Le jour où nous les avons rencontrés, le vent dépassait quelque peu les 12 km/h. Pas suffisamment fort cependant pour décourager les kiters. En quelques minutes, les cerfs-volants sont dépliés et les lignes y sont rattachées. Ces lignes sont faites dans une matière spéciale. Qui a la particularité d’être très résistante et de ne pas faire de noeuds, même si elle s’emmêle. Les lignes utilisées doivent avoir une robustesse de 50 à 150 livres. La préparation terminée, les cerfs-volants sont prêts à décoller.
Dual Lines.
Les premiers à être lancés sont les cerfs-volants Dual Lines. Reconnaissables à leurs formes rappelant celle d’un deltaplane, ils éblouissent le ciel de leurs belles couleurs. On s’aperçoit tout de suite pourquoi on les appelle Stunt Kites, que l’on pourrait traduire en “cerfs-volants acrobatiques”.
En véritables acrobates des airs, les cerfs-volants donnent un aperçu de leurs capacités. Looping, fade, backflip, axel et yoyo sont quelques exemples des tricks qui peuvent être effectués avec ce type de cerf-volant.
Bryan Acking explique que les Stunt Kites évoluent à environ 25 mètres du sol. Les trois compères arrivent à les manipuler sans gros problème, mais les débutants pourraient trouver la manoeuvre difficile. Car les deux lignes servant à la direction sont plutôt sensibles. Tirer un peu trop fort d’un côté ou de l’autre peut amener le cerf-volant à piquer du nez, et la chute est parfois inévitable.
Quad Lines.
Les Stunt Kites sont également disponibles en Quad Lines, qui se composent de quatre lignes au lieu de deux. Plus difficiles à manoeuvrer, ils sont pourtant plus maniables. “Celui-là, tu peux le placer où tu veux dans les airs, à quelques millimètres près”, soutient Bryan Acking. Il placera d’ailleurs le fameux cerf-volant à quelques centimètres de la tête d’un de ses complices et également juste au-dessus de sa main.
Plus haut dans les airs, le Quad peut pratiquement tout faire. Il peut tourner sur lui-même, voler à l’horizontale comme à la verticale ou encore exécuter des Dive Stop (le cerf-volant descend et s’arrête à quelques centimètres du sol).

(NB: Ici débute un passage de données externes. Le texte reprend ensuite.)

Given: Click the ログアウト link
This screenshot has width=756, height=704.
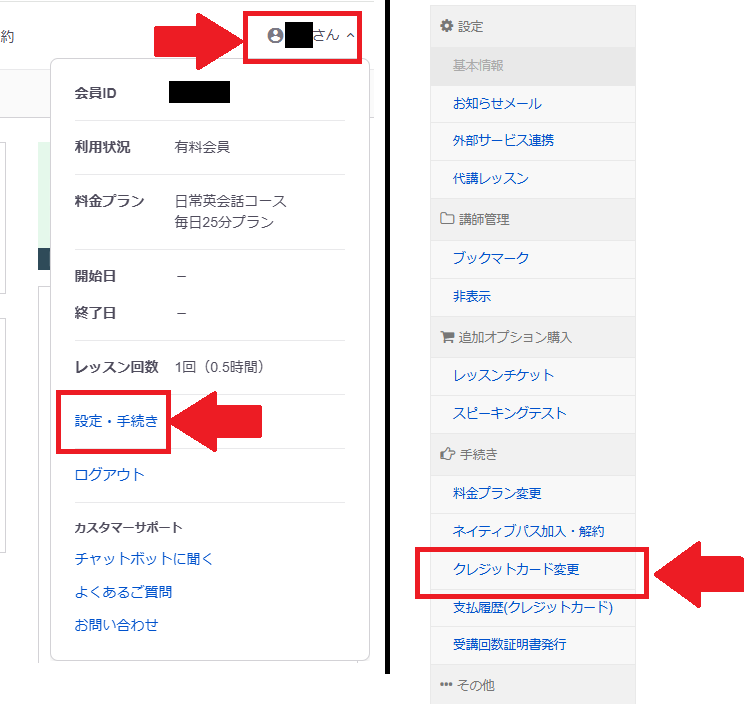Looking at the screenshot, I should tap(110, 474).
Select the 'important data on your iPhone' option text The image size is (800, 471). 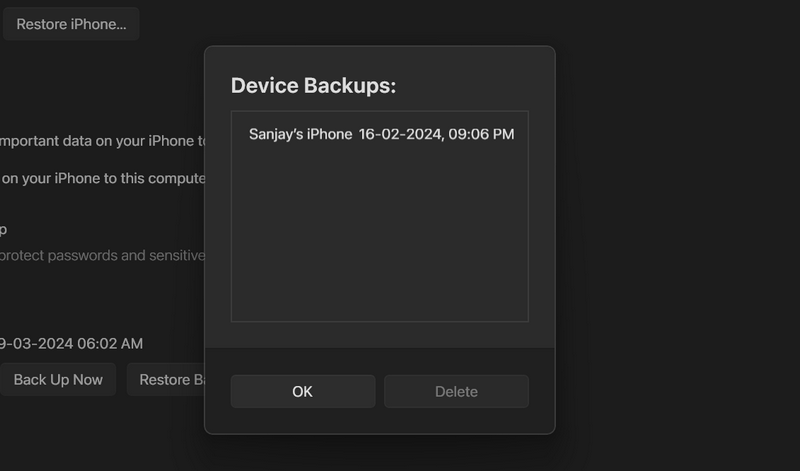(x=102, y=141)
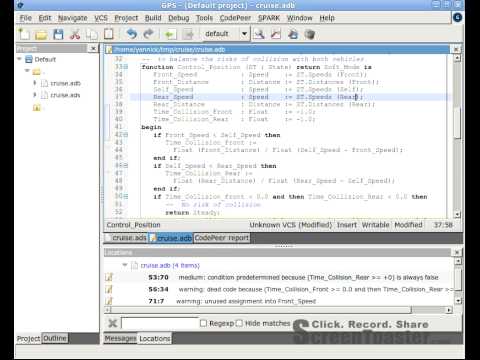Click the Redo arrow icon
Screen dimensions: 480x360
149,34
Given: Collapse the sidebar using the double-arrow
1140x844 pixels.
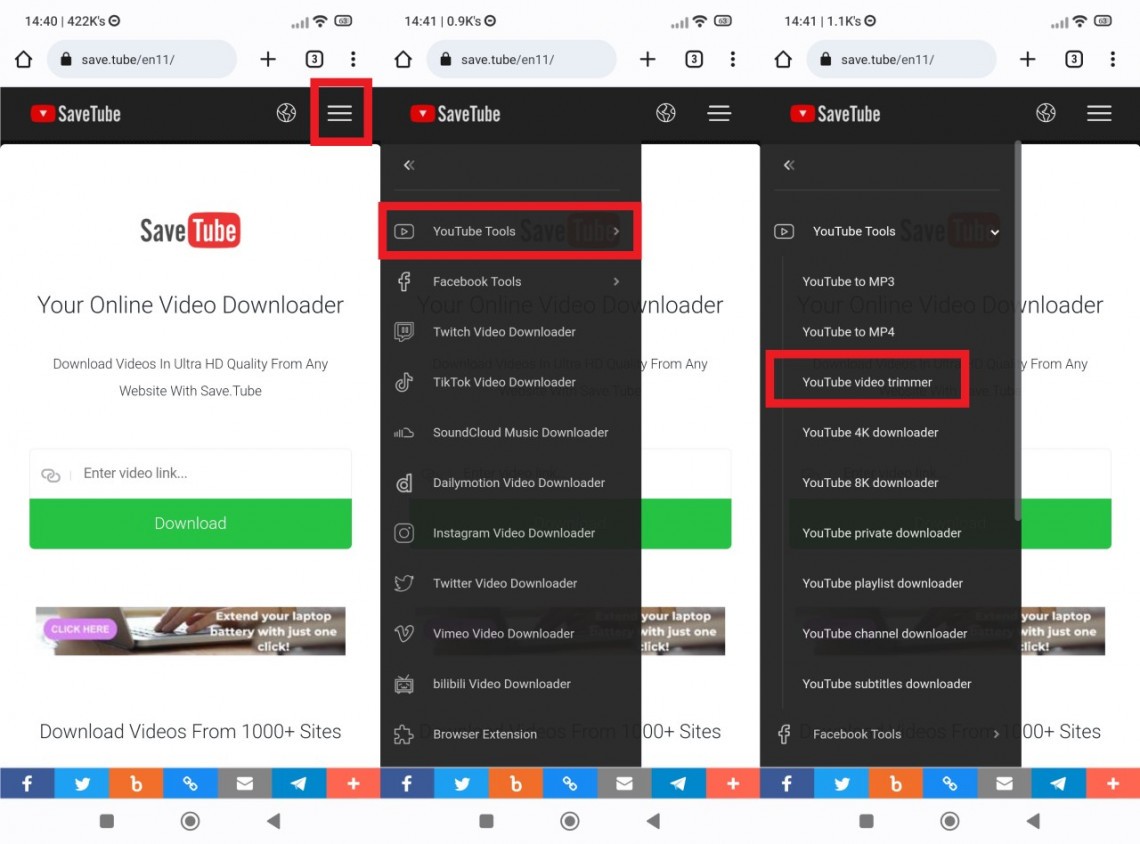Looking at the screenshot, I should 408,165.
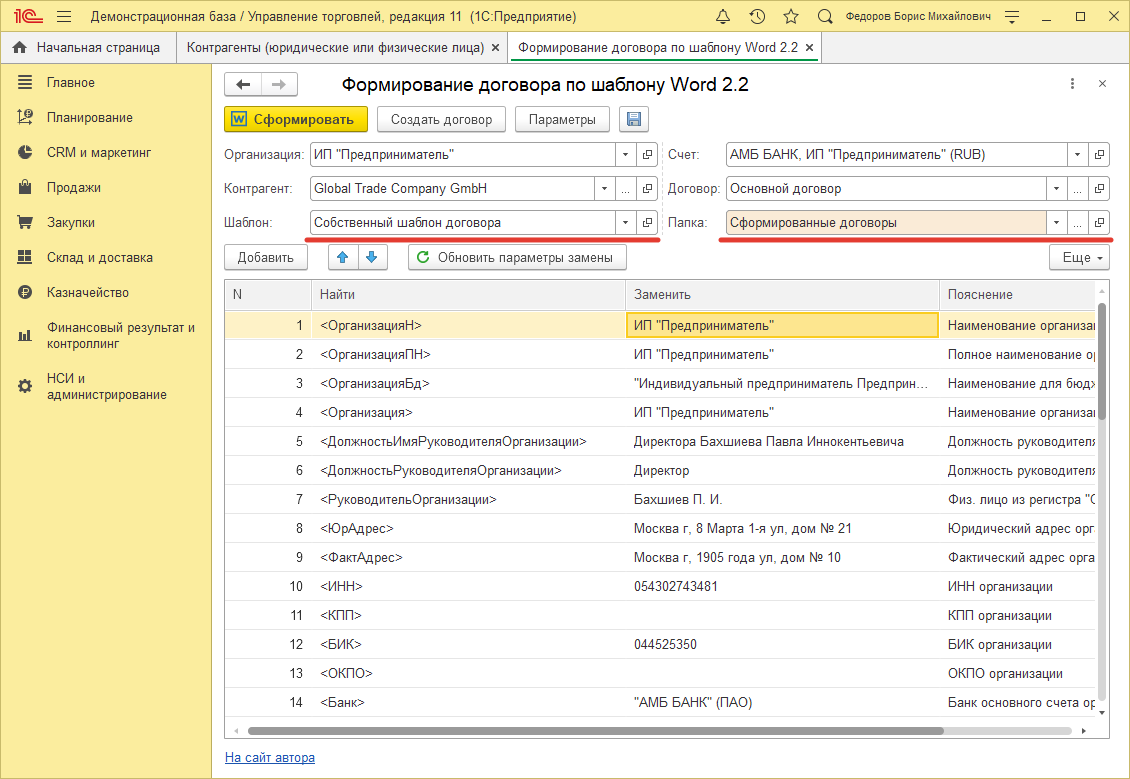Open the Организация field's linked record

647,155
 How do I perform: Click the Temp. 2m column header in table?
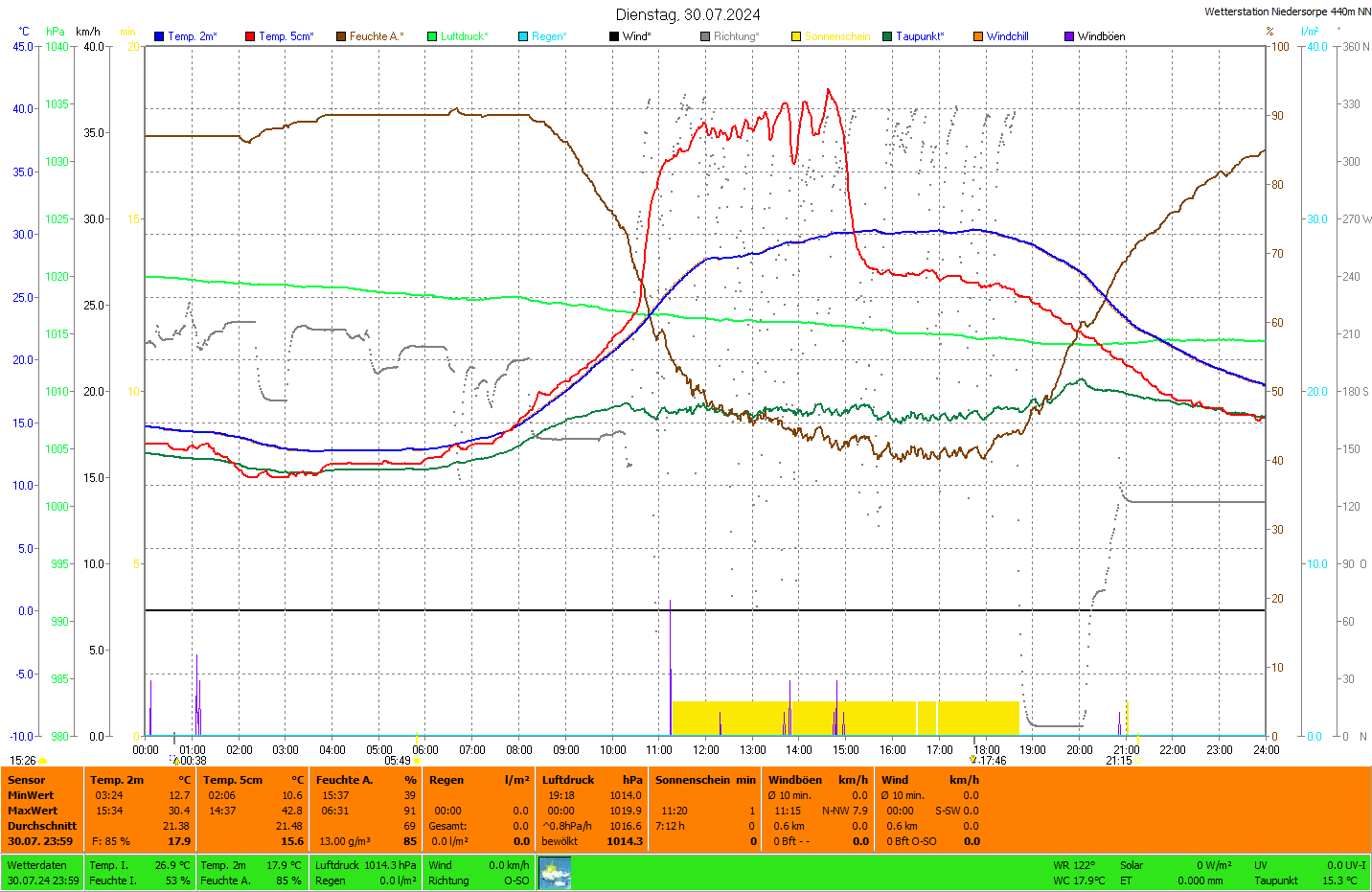tap(117, 780)
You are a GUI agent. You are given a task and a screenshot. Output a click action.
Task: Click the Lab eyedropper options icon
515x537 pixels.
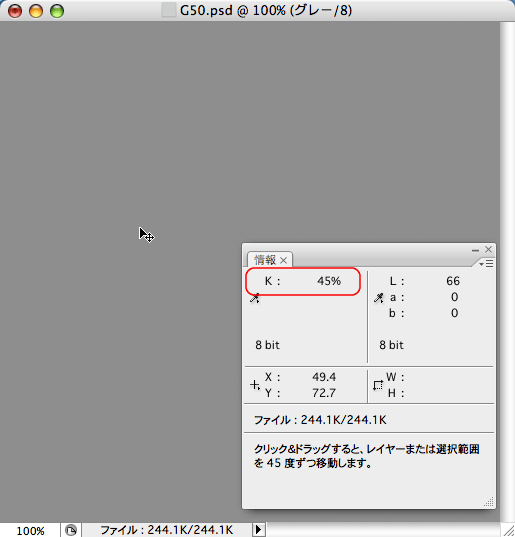point(379,298)
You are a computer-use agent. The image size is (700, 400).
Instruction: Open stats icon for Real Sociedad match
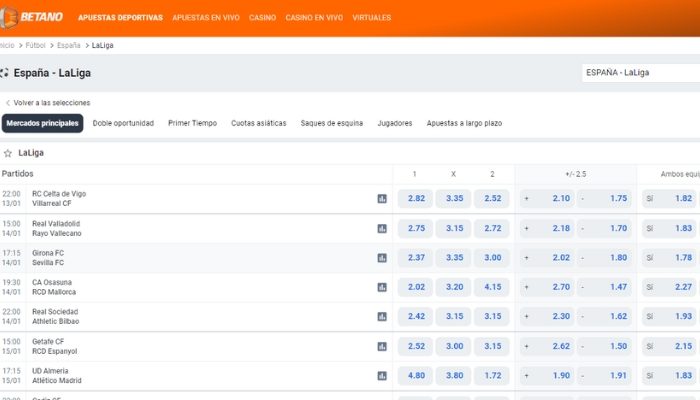click(x=382, y=317)
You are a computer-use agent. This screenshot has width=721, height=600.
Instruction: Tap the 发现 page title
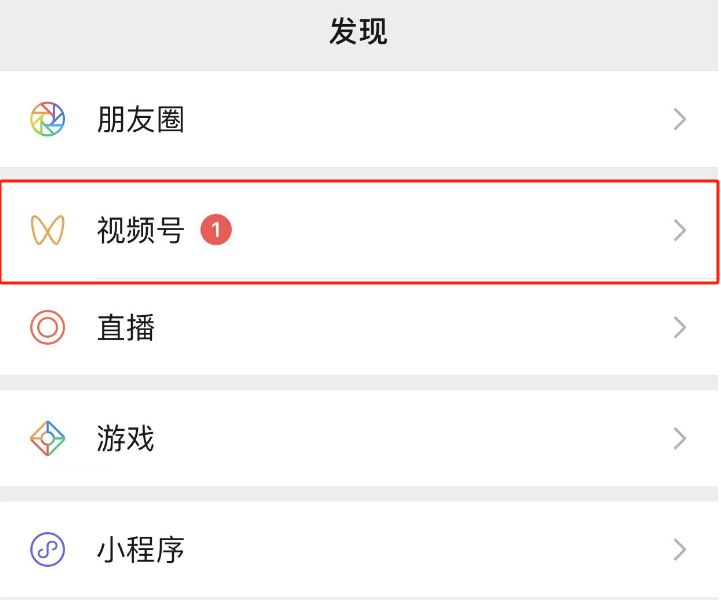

Comme nous l’ont démontré les kiters, le Stunt Kite peut se pratiquer en solo ou en équipe. Les compétitions sont aussi possibles.
Club.
En véritables fans du Stunt Kite, Bryan Acking et ses deux acolytes, Dominique et Laeticia Kisnasamy, veulent partager leur passion. Ils invitent les personnes intéressées à se joindre à leur club, Island Kites. Le club est sponsorisé par kitelife.com, qui est géré par John Barresi, un des champions mondiaux de Stunt Kite. “Ils nous offrent des didacticiels (tutorials), des accessoires et des t-shirts.”
Le seul hic, c’est que ces cerfs-volants ne sont plus vendus à Maurice. Pour les acquérir, il faut passer par des sites comme e-bay. Le prix d’un Stunt Kite varie de 100 à 700 dollars. Les lignes sont disponibles à partir de 25 dollars.
Par ailleurs, le petit groupe d’amis compte ouvrir prochainement une petite boutique où l’on pourra éventuellement trouver des Stunt Kites et des accessoires.